Feb 4, 2016

Did Microsoft Commit Voter Fraud in Iowa to Ensure Donald Trump’s Defeat?

via Return of Kings

The first shot in the presidential nomination has been fired, and the finger-pointing has begun. Last night, Ted Cruz pulled off an upset victory in the Iowa Republican caucuses, defeating front-runner Donald Trump by a slim margin, while Hillary Clinton and Bernie Sanders are in a statistical dead heat. Not only that, Marco Rubio exceeded expectations, finishing a close third behind Trump when all the polls showed that he lagged far behind. How did all this happen?

I’ll freely admit that I was wrong when I predicted that Trump would win Iowa by a convincing margin. While Trump’s rallies were drawing the biggest crowds by far of any candidate (Democrat or Republican), I also warned that because the Iowa caucus structure favors long-time party loyalists over first-time voters, the Donald’s supporters might be underrepresented at the actual vote. My predictions on where the other candidates would fall (Rubio in 3rd, Carson 4th, Paul 5th, and Bush 6th) were on the money.

However, the “Rubio surge” makes no sense whatsoever, matching neither what I saw on the ground or what pollsters were reporting. There’s now evidence to suggest that Rubio’s unexpectedly good performance—coming in a close third behind Trump—was the result of voter fraud committed by Microsoft and sanctioned by the RNC. While it’s too early to make a definite call, given that Donald Trump stands against everything that the GOP establishment represents, it’s not out of the question that they would try to fight him with foul play.

Marco Rubio’s Incredible Disappearing Voters


I’ve had the opportunity to attend Iowa campaign events by every major party presidential candidate with the exceptions of John Kasich, Mike Huckabee, Rick Santorum and Jim Gilmore (though I saw Huckabee and Santorum at Trump’s veterans’ rally and shook the latter’s hand). In fact, I attended a Donald Trump rally in Pella and a Marco Rubio town hall in nearby Indianola on the same day, giving me a one-to-one comparison of each candidate’s popularity among Iowans.
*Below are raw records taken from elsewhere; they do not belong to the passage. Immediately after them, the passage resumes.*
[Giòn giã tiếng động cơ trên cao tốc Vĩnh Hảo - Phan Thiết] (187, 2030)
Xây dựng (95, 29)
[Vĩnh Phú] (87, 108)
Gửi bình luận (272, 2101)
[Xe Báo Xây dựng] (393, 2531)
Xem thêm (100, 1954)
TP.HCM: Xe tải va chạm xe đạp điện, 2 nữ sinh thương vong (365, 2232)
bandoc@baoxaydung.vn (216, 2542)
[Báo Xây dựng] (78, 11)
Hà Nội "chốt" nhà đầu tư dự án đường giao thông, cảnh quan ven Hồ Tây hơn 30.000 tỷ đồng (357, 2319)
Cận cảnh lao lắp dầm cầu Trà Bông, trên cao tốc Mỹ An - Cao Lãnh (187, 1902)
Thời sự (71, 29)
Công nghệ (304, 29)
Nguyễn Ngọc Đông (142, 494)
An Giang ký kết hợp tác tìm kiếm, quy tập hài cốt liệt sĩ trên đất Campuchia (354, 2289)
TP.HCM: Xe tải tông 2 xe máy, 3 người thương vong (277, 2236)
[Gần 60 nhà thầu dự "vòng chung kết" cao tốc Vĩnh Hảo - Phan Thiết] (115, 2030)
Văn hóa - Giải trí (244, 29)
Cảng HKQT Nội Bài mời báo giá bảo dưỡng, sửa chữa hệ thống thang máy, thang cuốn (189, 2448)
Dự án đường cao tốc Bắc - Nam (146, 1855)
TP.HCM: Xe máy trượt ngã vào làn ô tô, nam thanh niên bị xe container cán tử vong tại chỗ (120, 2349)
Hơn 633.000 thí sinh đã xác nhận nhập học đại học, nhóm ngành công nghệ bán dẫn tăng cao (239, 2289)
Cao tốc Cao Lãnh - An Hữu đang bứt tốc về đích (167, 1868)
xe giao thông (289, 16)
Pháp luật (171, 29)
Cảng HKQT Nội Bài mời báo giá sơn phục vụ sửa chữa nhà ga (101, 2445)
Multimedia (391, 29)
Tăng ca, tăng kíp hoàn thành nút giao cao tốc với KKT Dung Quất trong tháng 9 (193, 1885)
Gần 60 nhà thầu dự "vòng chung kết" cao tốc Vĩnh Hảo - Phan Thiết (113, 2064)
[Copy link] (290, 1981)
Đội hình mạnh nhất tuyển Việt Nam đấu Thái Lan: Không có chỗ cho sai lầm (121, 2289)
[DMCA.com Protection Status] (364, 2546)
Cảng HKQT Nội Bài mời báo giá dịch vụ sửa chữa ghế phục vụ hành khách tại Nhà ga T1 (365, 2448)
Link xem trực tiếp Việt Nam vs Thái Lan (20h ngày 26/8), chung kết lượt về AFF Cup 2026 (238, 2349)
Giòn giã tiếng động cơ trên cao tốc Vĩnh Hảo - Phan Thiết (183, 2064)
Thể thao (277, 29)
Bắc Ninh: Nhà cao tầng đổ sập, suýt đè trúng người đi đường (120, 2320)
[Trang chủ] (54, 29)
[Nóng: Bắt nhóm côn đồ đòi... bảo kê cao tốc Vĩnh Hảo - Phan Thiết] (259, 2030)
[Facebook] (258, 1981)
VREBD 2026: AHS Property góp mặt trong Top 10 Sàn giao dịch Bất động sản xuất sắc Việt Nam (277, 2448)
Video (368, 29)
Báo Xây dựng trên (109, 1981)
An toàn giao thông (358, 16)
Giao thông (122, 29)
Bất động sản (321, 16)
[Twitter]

In my time in Iowa, Trump’s rallies consistently drew crowds that were larger than all the other candidates’ (Democratic and Republican) combined. Only Bernie Sanders can attract audiences that can compete with Trump in terms of size, though Trump still outpaces Sanders by a wide margin. For example, Trump’s Pella rally on January 23rd drew well over 3,000 people, the majority of whom had to be shunted into an overflow auditorium due to space limits. You can watch my recording of that rally below:

Conversely, Marco Rubio could barely move the needle in terms of audience size. His Indianola event drew 150-200 people at most, the bulk of whom were senile old farts. Check out my recording below:

Lest you wrongly think that voter turnout and rally turnout have no correlation, professional pollsters backed up what I saw on the ground: the Iowa caucus was a fight between Ted Cruz and Donald Trump, with Rubio languishing in a distant third with around 10-12 percent of the vote. Moreover, not one single poll in the run-up to the caucus indicated that he would surge to 23 percent, and no one can pinpoint a single reason why Rubio overperformed in the actual vote.

On Sunday, Breitbart reported that Microsoft would be providing technology for tallying votes in the Iowa caucuses. Given that Microsoft is Rubio’s second-largest campaign contributor, this represents a massive conflict of interest. Other sources claim that the GOP establishment had a deliberate plan to goose Rubio’s vote count.
Given that Donald Trump has run an anti-establishment campaign and has refused to accept money from super PACs and other major donors, the GOP brass clearly view him as a threat, so none of this is out of the realm of possibility. While Jeb Bush was previously the anointed candidate of Wall Street, the GOP’s masters may be giving up on him due to his poor polling numbers and shifting their support to Rubio. . . .

1 comment:

  1. I dont even think Microsoft had to alter the votes. With as many claims of complete disorganization and confusion at the 5 districts that Rubio supposedly won, it seems like it wouldve been nothing for a person doing the counting to change a few Ts into Rs. Keep in mind that 4 out of the 5 districts that Rubio supposedly won were also the same districts that needed to do a coin toss to decide between Clinton or Sanders.